A long term view on oil
One of the advantages of being a long term investor is that you can detach yourself from the moment, filtering out the noise of a 24 hour news cycle. A headline in the Wall Street Journal about the S&P plummeting to X year lows means it's time to buy more U.S. index funds. Has the S&P hit bottom? I have no idea. But at least I can be content in the knowledge that I'm investing in the right direction.
Over the past year, I've watched headlines on crude oil go from bad to worse. It's currently trading at $30 a barrel, rebounding from 12 year lows of $27 per barrel following Saudi Arabia and Russia's agreement to freeze oil output on Monday.
All of this is mildly interesting, but it doesn't change the fact that supply still massively outstrips demand and will continue to do so for the foreseeable future.
In searching for an investment idea in energy, it might be instructive to list out the factors behind the oil price collapse:
- Faltering demand for crude oil in China
- The lifting of oil embargoes in Iran
- The growth and expansion of unconventional oil producers (i.e. the U.S. shale industry)
Arguably, the third factor has played the largest role in driving down prices. Prior to Monday's announcement, Saudi Arabia's refusal to cut output is in direct response to the growth of unconventional oil producers threatening its market share. Over the past year, all of these unconventional oil producers have been bleeding cash and loading up on debt. If current prices persist, the industry will inevitably start to see consolidations and bankruptcies.
Yet from a long term perspective, the future of the oil industry rests largely in the hands of these same struggling producers. Unconventional oil reserves make up two thirds of the world's total proven oil supply. And after Saudi Arabia, Canada has the second largest supply of crude oil.
If we accept the two premises that oil prices will rise in the long term but continue to stagnate in the short and medium term, and that unconventional oil is the future of the industry, then the ideal long term investment would be in an unconventional oil producer who is both a cost leader within its segment that can survive at current prices.
Which brings us to Suncor Energy (NYSE:SU) and the Athabasca oil sands.
The bull case for Suncor
Last month, Suncor reached a $4.2B deal to acquire Canadian Oil Sands, giving it a majority stake in the Syncrude mining project. This move is significant for two reasons:
- It demonstrates cost discipline, which has allowed management to pursue opportunistic deals during down cycles.

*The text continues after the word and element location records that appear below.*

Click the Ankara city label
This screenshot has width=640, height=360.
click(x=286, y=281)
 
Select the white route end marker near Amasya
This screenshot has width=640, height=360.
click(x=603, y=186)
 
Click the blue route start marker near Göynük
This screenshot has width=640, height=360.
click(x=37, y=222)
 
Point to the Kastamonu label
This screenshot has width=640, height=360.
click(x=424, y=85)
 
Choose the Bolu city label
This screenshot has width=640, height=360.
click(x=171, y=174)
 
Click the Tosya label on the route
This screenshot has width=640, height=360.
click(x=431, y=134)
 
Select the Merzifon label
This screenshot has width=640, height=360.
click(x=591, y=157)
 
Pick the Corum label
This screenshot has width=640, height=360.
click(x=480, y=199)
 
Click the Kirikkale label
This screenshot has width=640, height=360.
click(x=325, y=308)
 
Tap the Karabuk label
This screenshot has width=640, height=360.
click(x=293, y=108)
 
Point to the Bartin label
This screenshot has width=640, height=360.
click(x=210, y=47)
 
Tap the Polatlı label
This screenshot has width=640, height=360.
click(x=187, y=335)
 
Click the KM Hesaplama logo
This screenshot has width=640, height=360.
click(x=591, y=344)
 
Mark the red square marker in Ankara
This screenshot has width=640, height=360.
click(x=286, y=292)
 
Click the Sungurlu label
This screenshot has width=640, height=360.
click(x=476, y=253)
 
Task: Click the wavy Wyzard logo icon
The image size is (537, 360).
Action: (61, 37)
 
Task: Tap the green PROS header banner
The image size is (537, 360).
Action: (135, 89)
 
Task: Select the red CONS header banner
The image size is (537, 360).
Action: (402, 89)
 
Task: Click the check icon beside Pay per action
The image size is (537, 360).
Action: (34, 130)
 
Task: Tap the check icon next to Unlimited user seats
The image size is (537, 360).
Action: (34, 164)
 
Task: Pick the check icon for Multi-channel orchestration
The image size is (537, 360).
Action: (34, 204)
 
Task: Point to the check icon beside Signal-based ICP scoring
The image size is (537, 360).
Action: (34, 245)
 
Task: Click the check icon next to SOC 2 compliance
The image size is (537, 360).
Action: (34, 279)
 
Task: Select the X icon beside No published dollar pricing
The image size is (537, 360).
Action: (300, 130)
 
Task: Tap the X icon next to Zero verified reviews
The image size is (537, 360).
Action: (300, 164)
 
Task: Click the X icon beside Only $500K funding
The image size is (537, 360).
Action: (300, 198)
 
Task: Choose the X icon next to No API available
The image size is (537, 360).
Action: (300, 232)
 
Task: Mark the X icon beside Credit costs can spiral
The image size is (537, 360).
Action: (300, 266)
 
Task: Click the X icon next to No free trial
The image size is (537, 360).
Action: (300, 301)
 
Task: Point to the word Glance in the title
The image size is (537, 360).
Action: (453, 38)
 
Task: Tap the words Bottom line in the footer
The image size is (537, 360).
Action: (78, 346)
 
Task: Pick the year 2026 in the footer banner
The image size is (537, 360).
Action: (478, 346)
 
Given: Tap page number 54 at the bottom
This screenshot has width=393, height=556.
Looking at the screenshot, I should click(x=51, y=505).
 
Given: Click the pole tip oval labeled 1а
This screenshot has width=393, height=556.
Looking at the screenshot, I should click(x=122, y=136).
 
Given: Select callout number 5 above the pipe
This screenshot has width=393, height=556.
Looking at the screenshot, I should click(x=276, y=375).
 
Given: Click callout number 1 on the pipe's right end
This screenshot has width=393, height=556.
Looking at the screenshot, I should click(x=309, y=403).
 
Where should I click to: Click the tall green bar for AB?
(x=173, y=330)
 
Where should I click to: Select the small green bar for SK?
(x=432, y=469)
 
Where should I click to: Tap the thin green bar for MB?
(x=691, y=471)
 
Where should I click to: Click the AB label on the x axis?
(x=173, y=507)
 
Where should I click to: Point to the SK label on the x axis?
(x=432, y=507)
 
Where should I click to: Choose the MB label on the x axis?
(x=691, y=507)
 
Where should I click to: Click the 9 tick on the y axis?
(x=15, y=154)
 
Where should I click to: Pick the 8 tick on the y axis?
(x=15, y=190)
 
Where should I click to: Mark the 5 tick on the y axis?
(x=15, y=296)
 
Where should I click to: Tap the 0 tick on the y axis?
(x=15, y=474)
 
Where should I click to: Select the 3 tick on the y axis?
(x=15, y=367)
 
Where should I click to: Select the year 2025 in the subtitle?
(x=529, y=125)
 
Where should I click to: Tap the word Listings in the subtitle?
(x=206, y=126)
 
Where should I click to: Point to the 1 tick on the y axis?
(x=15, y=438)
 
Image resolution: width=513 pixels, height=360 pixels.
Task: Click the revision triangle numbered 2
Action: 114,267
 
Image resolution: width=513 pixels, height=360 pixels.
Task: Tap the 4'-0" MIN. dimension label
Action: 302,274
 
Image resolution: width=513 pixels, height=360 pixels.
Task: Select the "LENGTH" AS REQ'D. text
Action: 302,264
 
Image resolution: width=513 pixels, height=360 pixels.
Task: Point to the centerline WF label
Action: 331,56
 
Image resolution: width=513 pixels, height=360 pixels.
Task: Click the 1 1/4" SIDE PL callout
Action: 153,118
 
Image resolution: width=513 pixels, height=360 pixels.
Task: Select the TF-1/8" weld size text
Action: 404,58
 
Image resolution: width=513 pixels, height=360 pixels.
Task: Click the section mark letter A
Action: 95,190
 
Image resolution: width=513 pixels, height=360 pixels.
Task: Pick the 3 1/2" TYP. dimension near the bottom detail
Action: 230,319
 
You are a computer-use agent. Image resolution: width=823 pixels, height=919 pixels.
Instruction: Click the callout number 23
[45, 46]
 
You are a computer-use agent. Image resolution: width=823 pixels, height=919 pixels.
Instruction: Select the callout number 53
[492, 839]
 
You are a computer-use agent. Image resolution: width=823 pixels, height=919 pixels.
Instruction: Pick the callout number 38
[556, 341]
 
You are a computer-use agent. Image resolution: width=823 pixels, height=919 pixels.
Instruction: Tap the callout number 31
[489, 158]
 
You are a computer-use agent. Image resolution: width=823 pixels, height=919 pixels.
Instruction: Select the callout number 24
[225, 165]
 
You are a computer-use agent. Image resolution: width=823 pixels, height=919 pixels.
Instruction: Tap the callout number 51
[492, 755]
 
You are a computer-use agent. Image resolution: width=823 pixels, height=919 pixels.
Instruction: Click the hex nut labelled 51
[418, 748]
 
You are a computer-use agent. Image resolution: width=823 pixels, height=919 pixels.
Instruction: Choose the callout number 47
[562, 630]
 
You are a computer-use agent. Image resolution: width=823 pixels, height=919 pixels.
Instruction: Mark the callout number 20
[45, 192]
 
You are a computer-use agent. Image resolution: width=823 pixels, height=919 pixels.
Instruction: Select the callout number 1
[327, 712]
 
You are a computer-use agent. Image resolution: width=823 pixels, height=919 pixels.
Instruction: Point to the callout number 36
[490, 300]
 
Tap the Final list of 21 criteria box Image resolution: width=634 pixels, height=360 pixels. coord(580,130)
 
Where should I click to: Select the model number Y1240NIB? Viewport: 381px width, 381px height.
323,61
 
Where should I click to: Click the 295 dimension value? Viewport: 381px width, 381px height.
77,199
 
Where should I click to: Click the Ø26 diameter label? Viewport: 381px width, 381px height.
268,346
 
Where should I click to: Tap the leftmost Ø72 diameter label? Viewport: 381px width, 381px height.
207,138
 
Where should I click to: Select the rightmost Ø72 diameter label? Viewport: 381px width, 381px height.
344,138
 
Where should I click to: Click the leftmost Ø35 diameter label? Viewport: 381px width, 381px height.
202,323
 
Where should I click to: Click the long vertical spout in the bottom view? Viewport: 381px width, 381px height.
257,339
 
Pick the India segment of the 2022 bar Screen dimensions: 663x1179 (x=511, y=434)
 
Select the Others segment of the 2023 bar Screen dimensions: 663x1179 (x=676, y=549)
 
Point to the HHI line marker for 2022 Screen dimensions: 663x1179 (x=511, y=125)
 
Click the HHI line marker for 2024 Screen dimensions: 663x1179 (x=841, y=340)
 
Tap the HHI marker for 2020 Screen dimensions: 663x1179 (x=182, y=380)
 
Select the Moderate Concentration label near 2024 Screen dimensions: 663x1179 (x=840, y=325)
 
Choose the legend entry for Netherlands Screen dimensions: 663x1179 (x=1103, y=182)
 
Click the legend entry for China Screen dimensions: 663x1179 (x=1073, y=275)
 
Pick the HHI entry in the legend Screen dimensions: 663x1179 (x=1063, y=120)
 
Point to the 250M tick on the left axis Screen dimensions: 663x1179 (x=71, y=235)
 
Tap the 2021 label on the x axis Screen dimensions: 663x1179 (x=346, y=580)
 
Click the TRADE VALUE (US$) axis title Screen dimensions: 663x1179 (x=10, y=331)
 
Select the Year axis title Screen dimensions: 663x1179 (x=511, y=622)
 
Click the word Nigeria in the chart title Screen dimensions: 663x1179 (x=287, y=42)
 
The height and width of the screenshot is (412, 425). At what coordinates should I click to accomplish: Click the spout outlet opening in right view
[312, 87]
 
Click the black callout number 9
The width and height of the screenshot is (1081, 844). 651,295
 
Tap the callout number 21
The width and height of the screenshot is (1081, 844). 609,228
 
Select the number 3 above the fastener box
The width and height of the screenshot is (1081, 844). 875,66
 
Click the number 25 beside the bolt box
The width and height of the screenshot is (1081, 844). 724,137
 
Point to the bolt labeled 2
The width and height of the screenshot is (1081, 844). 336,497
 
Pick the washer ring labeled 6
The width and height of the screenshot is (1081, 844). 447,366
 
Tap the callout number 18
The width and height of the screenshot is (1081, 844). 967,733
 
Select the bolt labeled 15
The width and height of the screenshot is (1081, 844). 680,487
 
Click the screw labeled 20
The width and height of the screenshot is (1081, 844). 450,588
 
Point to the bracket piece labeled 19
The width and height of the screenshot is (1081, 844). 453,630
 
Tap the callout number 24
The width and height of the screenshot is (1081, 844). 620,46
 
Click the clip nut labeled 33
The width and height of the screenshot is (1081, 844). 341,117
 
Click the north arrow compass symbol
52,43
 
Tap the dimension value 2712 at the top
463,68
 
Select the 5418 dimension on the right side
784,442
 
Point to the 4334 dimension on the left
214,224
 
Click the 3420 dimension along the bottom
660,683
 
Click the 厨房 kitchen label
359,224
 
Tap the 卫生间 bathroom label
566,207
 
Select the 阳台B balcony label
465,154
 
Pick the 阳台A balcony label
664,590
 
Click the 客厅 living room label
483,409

- Suncor now has a majority stake in 2 out of the 3 largest mining projects currently in operation, or roughly one third of the total output from the Athabasca oil sands.
The second reason has actual upside for the long term investor.
Source: Suncor COS shareholder presentation
As unconventional oil reserves go, the Athabasca oil sands represents its crown jewel. It is the single largest reserve of unconventional oil that is producible at current prices and is the only large oil sands reservoir in the world that is suitable for large scale surface mining. The majority of unconventional oil reserves are either too costly to extract or unreachable with current technology. Low oil prices effectively places a lid on further investments.
With its ability to produce at a cost of $20 per barrel, Suncor has all the characteristics of unconventional oil with the economics of the Saudis. This means that the longer oil prices are allowed to stagnant in the short to medium term, the harder this will hit Suncor's competitors, at the same time strengthening Suncor's market position within its segment.
Suncor's survival prospects
Earlier this month, the market reacted to news of Suncor posting a $2B loss over Q4 2015, sending the stock down 10% over the following week. Considering that even national entities are feeling the heat at current prices, one only has to delve deeper into the financials to realize that this news was no cause for alarm:
Of the $2B loss, 20% was in unrealized foreign exchange losses on U.S. denominated debt. An additional 40% of that was in impairments to the company's non-core interests in Libya and the North Sea. And despite the worst rout that the industry has seen in over a decade, Suncor has still managed to maintain a positive free cash flow of $136 million on the year. This is in an operating environment where the company continues to cut spending while at the same time increasing output in the oil sands by 8% year over year.
The recent move by the Saudis to freeze output has signaled a floor for oil prices. With its strong balance sheet of $4B in cash, coupled with improved earnings from its downstream refining assets, Suncor is well positioned to weather the storm even as 'lower prices for longer' continues to batter the industry as a whole.
For the long term investor, owning Suncor is like playing a game of Monopoly where you've purchased two hotels on Park Place and Boardwalk. As long as you can survive the early rounds, your chances of winning increase with the number of times your opponents go around the board.
Currently trading at close to book value, Suncor represents an opportunity to own a dominant player within its segment with a real competitive moat as the industry's cost leader over the next decade.
Disclosure: I am/we are long SU.
I wrote this article myself, and it expresses my own opinions. I am not receiving compensation for it (other than from Seeking Alpha). I have no business relationship with any company whose stock is mentioned in this article.